Today, Good Friday 2017, has seen the Great Ducana Debate among Antiguans in my Facebook newsfeed (not sure where the Barbudans come down on the whole raisins/no raisins debate but among Antiguans it was epic). Apparently ducana is not ducana without it. Wait let me check with Cooking Magic
Me on Cooking Magic in 2013 – no that’s not ducana; that’s another Antiguan staple, fungee.
– the longest running TV show in the Eastern Caribbean and the last word on matters cooking related in Antigua and Barbuda. Nope. No raisins. I’m team no raisins only because I don’t eat raisins and I didn’t grow up seeing ducana with raisins. But, really, I’m team no ducana. No. Never liked it. Eaten it maybe two times in life. But people swear by it and to diss it in any way shape or form is sacrilegious, Good Friday level sacrilegious. Hungry belly (no disrespect to the chef) made me eat the ducana my sister-in-law made for me today (so, make that three times). But the love of ducana in Antigua is so deep, my dislike for the coconut-sweet-potato-grated-floured-nutmgged-cinnamoned-and-boiled-in-a-fig-leaf concoction may get me exiled to Antigua’s uninhabited-by-humans-second-sister-island Redonda.
All this back and forth about ducana has me reflecting how embedded food is in culture. It is as much as dress, music, language etc., a reflection of who we are and what made us. I use it in my books and stories in this way. And so on this Day of Ducana in Antigua, I thought I’d share some of the times food showed up in my stories or books.
Food as Comfort.
“So, when the kettle whistled, they drank their tea and she set him on the couch for some rest and she retreated to her room to pray and think. Come morning, before even cock crow, she was up and got him up for a shower and the hard work of helping her lug the boxes out to the corner where dogs and people would have ample time to pick through them before the trash men came on Tuesday. She fed him saltfish and chop up for breakfast and they still made it to church on time. She could tell he hadn’t been in a while the way he fidgeted in her late husband’s old clothes and scratched at himself all through mass. She almost expected him to bolt when finally Father George set them free. But he stuck to her side on the way home and throughout the day as she cooked a dinner of potato salad, macaroni pie and goat meat. “
– from ‘Teacher May’, published in Poui (Number Xll, 2011) and Dancing Nude in the Moonlight: 10th Anniversary Edition and Other Writings. In this scene, after trying to understand how a former student had fallen so far in life he had attempted to rob her, Teacher May gives him tea (if I could go back and edit it, I’d make it bush tea, specifically soursop bush tea like my tanty used to serve at night to put us kids to sleep).

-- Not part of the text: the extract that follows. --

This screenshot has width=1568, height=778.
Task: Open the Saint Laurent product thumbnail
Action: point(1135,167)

“The piece of fudge her father slipped her wasn’t enough to make her forget that feeling but it was enough to distract her from it for a time. Brenda didn’t have much of a sweet tooth, wasn’t one for suckabubbies and sugar cakes, but she did love fudge, the way it was slightly sandy textured but melted on the tongue, almost too sweet, but, no, just enough.”
– from ‘Breaking with Tradition’, published in Round My Christmas, in which the main character’s sister is outgrowing her and, seeing how it hurts, her father tries to comfort her with the homemade-and-sold-by-street-vendors sweets, in this case the pale brown squares of sweetness made of sugar, milk, sometimes peanut and …more sugar?
Food for limin’.
“He had once been the adventurous Captain of their little seaside village; braving storm, hauling fish pots and telling the best at-sea fables while roasting fish over a grill made from a steel drum in the ‘Shack’s’ backyard, under a blanket of stars.

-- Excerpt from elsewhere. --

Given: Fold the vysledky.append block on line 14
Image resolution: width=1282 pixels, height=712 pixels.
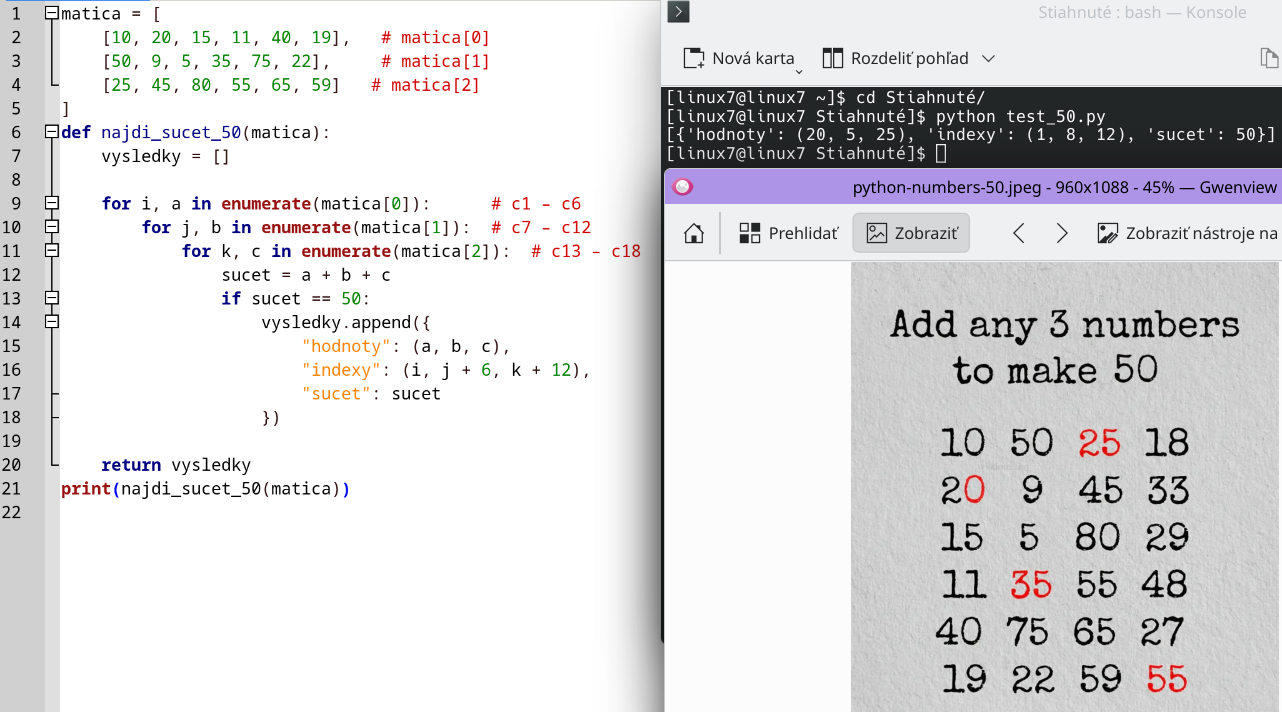Looking at the screenshot, I should tap(51, 322).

As a child, Rita had sat on the sand, breathing the smoke and sweet aroma, face turned to the stars, wishing for romance and adventure of her own.”
– from ‘At Sea’, published in Munyori and Dancing Nude in the Moonlight: 10th Anniversary Edition and Other Writings. This references the practice of fried and roast fish as street food (other cooked food street food favourites include goat water, rice/blood pudding, jerk-or-barbq chicken, conchs water, bullfoot soup, and souse) particularly on weekends.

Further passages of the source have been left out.